Les Longs adieux
Evguenia, séparée de son mari, élève seule son fils Sacha. Devenu adolescent, le garçon souffre de l'excès d'amour d'une mère possessive. Après un été passé en expédition avec son père, il exprime le souhait d'aller vivre avec lui.
Remerciements particuliers à Odessa Film Studio – Firma Budushee (Olga Neverko), Jean-Marc Zekri (Baba Yaga), Anna Koriagina et Eugénie Zvonkine.

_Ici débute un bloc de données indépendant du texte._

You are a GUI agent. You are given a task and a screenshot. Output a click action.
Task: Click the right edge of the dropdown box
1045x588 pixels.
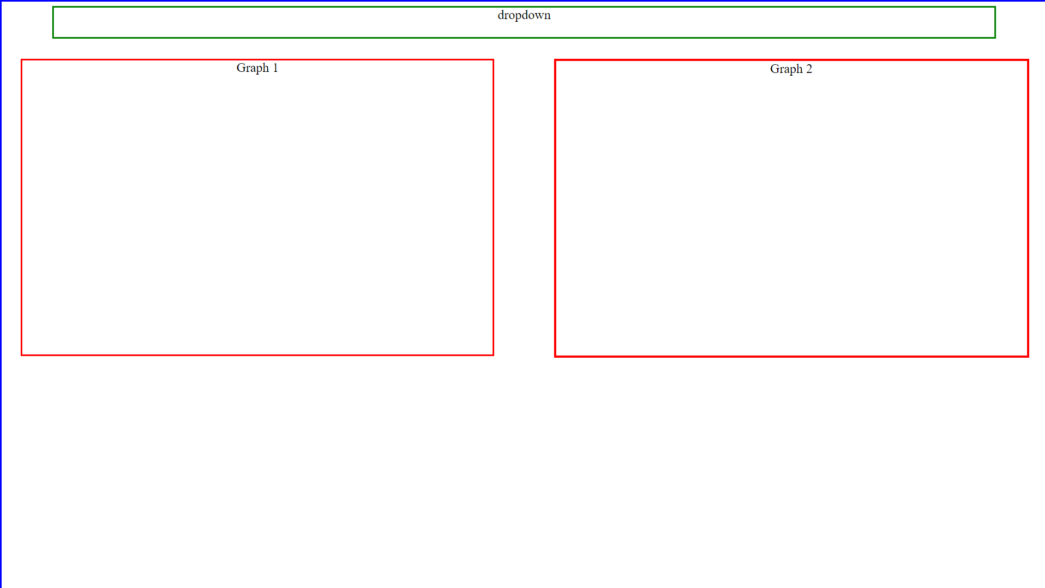(x=994, y=22)
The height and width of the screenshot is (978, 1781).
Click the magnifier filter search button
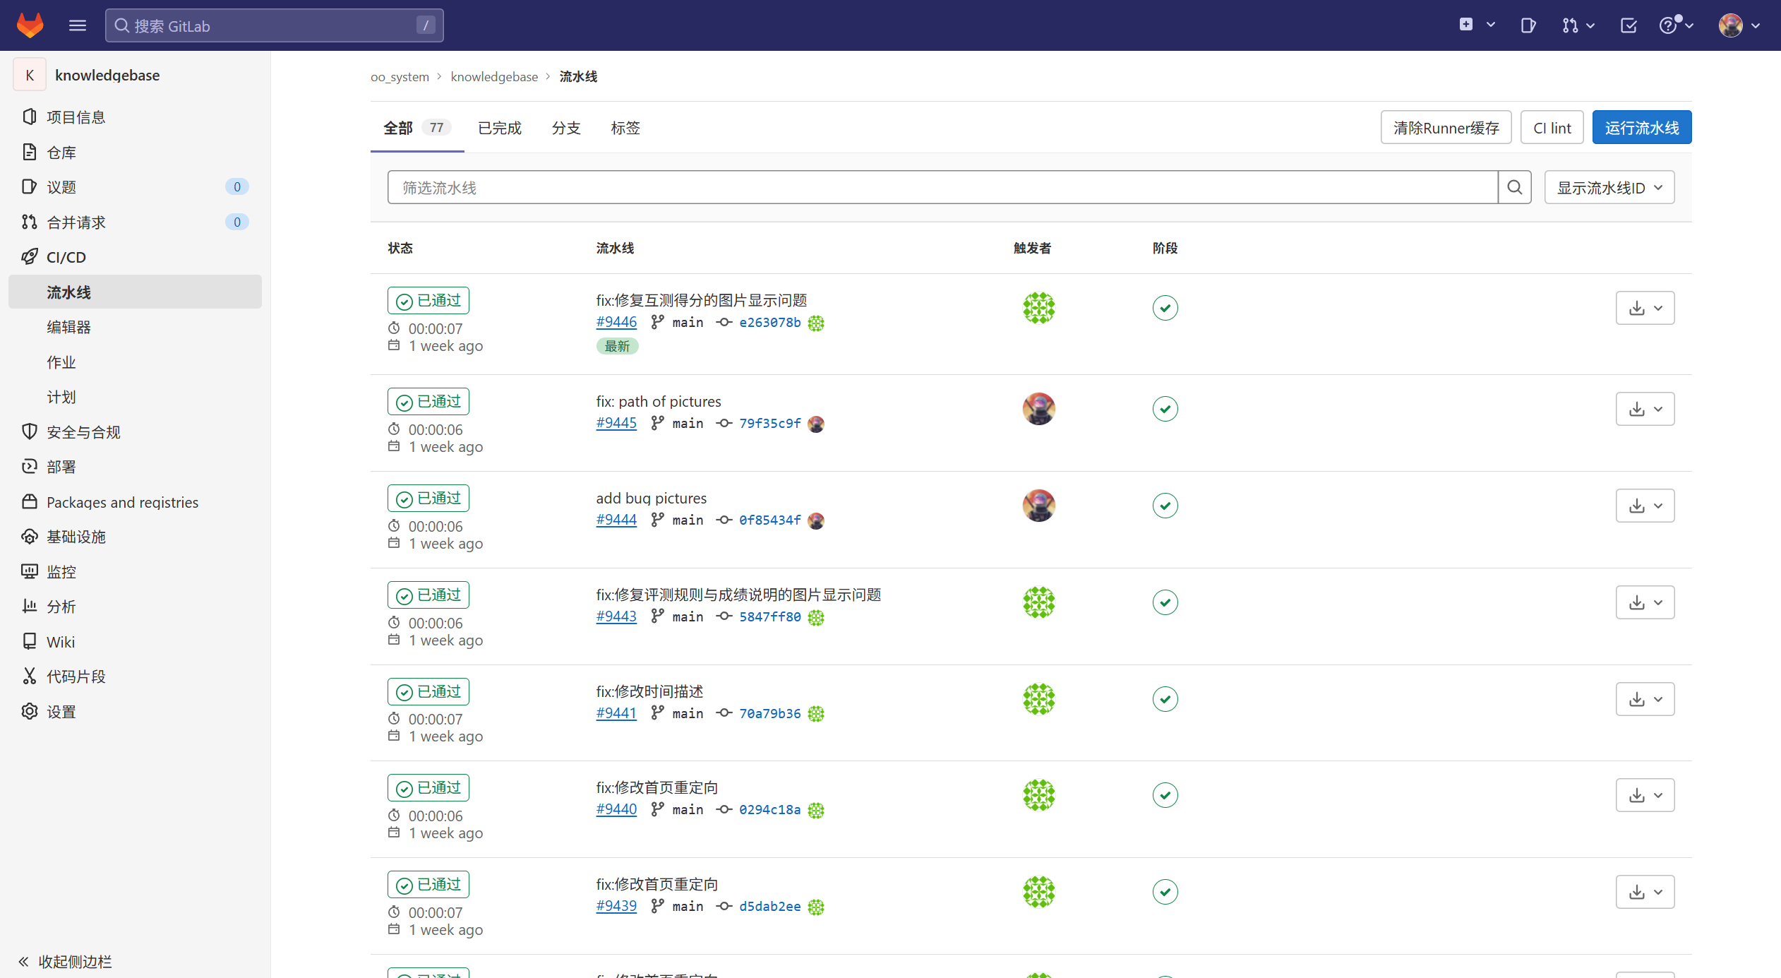point(1514,187)
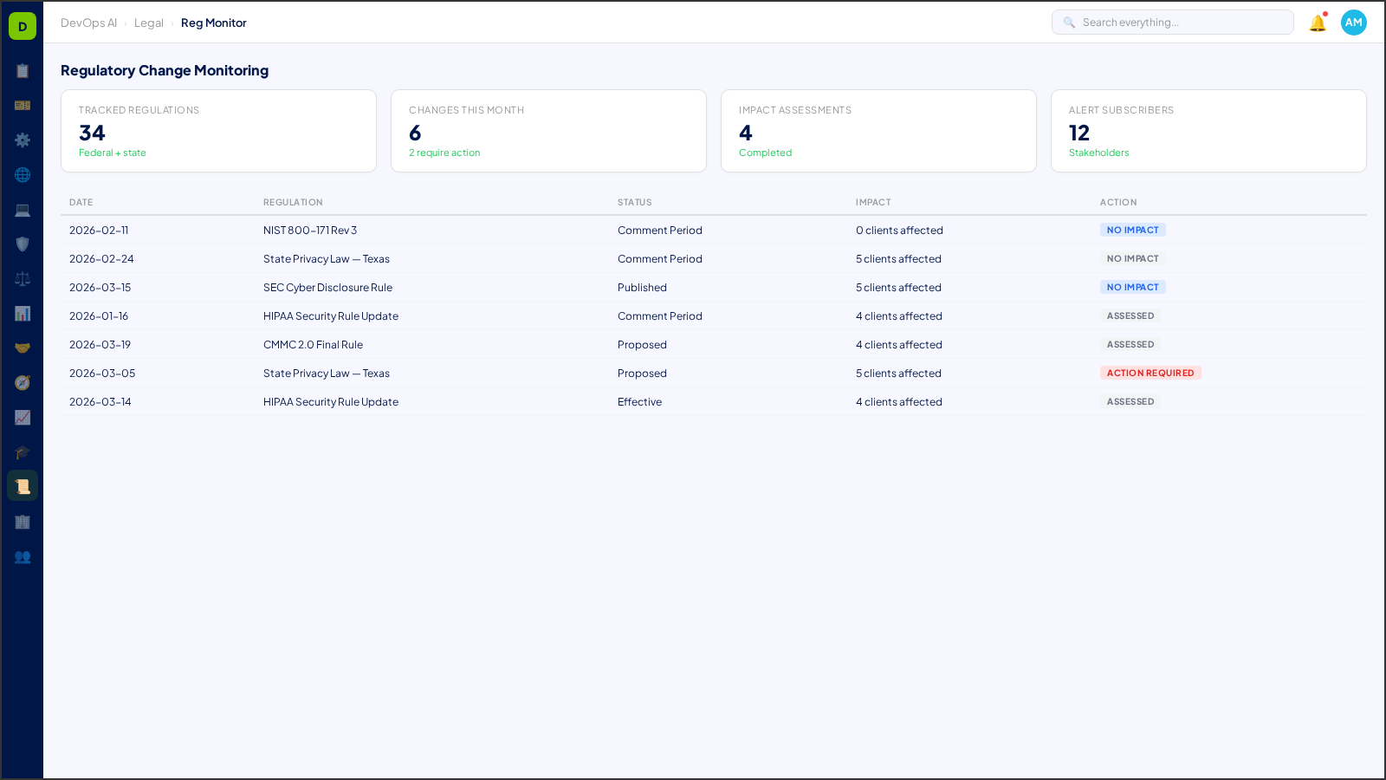The image size is (1386, 780).
Task: Select the shield security icon
Action: pos(23,244)
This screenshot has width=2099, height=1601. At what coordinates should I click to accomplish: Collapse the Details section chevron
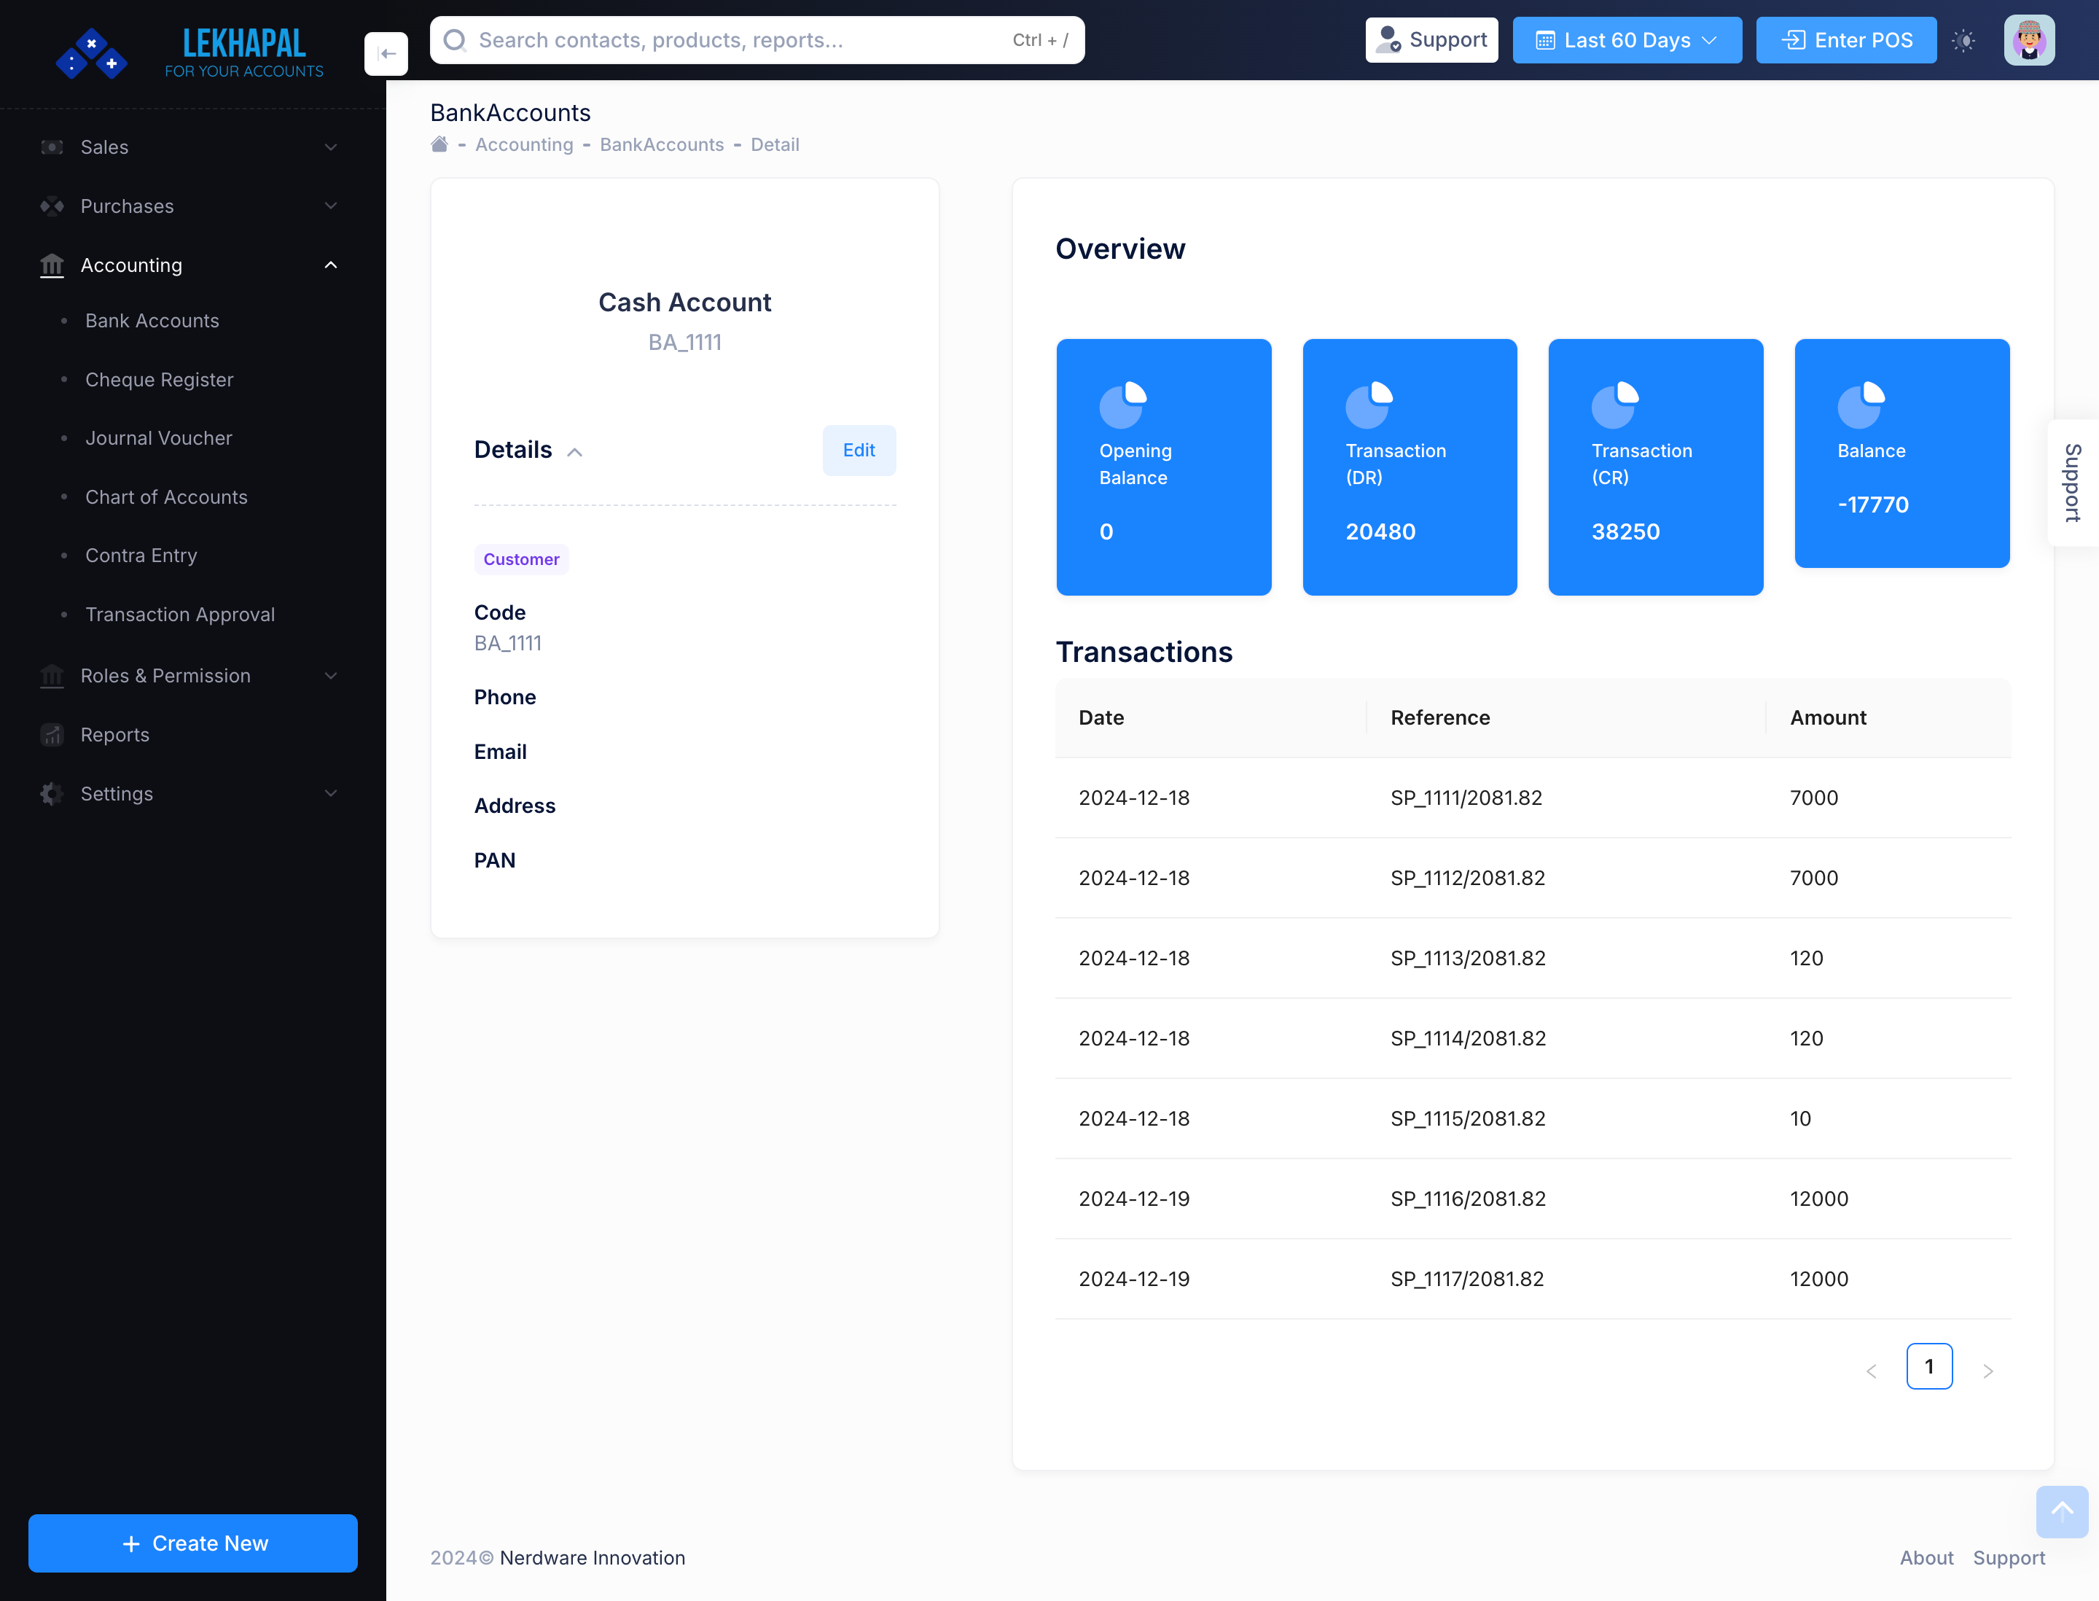[x=575, y=452]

Ce film nous propose de prendre part à une véritable valse-hésitation entre une mère et son fils. Alors que, selon le modèle narratif soviétique, le jeune homme devrait partir au loin construire un avenir radieux, tout ne se révèle pas si simple, et la cinéaste nous expose le drame intime d'une mère aimante mais terriblement maladroite et d'un adolescent mal dans sa peau. Filmé dans un noir et blanc lumineux, le film s'impose par sa totale liberté de ton avec une narration volontiers parcellaire et une franche prédilection pour le décadrage. Avec Les Longs adieux (1971), son deuxième long métrage, réalisé seule, Kira Mouratova se pose en chantre des subjectivités et des êtres désaccordés. Le film, d'abord autorisé à la diffusion, sera retiré des écrans au dernier moment, à la suite d'une projection désastreuse dans un club ouvrier. Jugé trop a-soviétique, pas assez optimiste ou didactique, le film devient dès lors ce que l'on appelle un « film de l'étagère », invisible pendant de longues années, redécouvert seulement au moment de la perestroïka.
Indomptable, singulière, se réinventant sans cesse, Kira Mouratova est une des cinéastes qui aura le plus marqué le cinéma de la deuxième moitié du XXe et le début du XXIe siècle. Née d'un père russe et d'une mère roumaine en 1934, Kira Korotkova (de son nom de jeune fille) étudie à l'Institut soviétique du cinéma, le VGIK, puis s'installe à Odessa, en Ukraine. Elle y vivra toute sa vie, réalisant tous ses films, à l'exception d'un seul, au studio d'Odessa. Elle aura également marqué l'histoire du cinéma soviétique en étant l'une des cinéastes les plus intransigeantes, refusant de céder face aux exigences de la censure, et par la suite, refusant tous les prêts-à-penser, choisissant toujours une voie difficile mais personnelle pour ses films et ses prises de position. En 2014, elle s'est prononcée sans équivoque en soutien de l'Ukraine et de son droit à choisir son propre destin face au mastodonte russe. De passage à Paris à cette époque, elle avait cité ces vers de Vladimir Maïakovski adressés aux enfants :
Si un vilain
batailleur
frappe
un plus faible,
un petit,
Ce vilain
me fait horreur.
Je l'exclus
de mes écrits !
Aujourd'hui, nous programmons ce film mélancolique d'une grande douceur tourné en Ukraine pour inviter toutes et tous à s'intéresser à la culture ukrainienne et à exprimer leur solidarité avec le peuple ukrainien et son pays, mis à feu et à sang.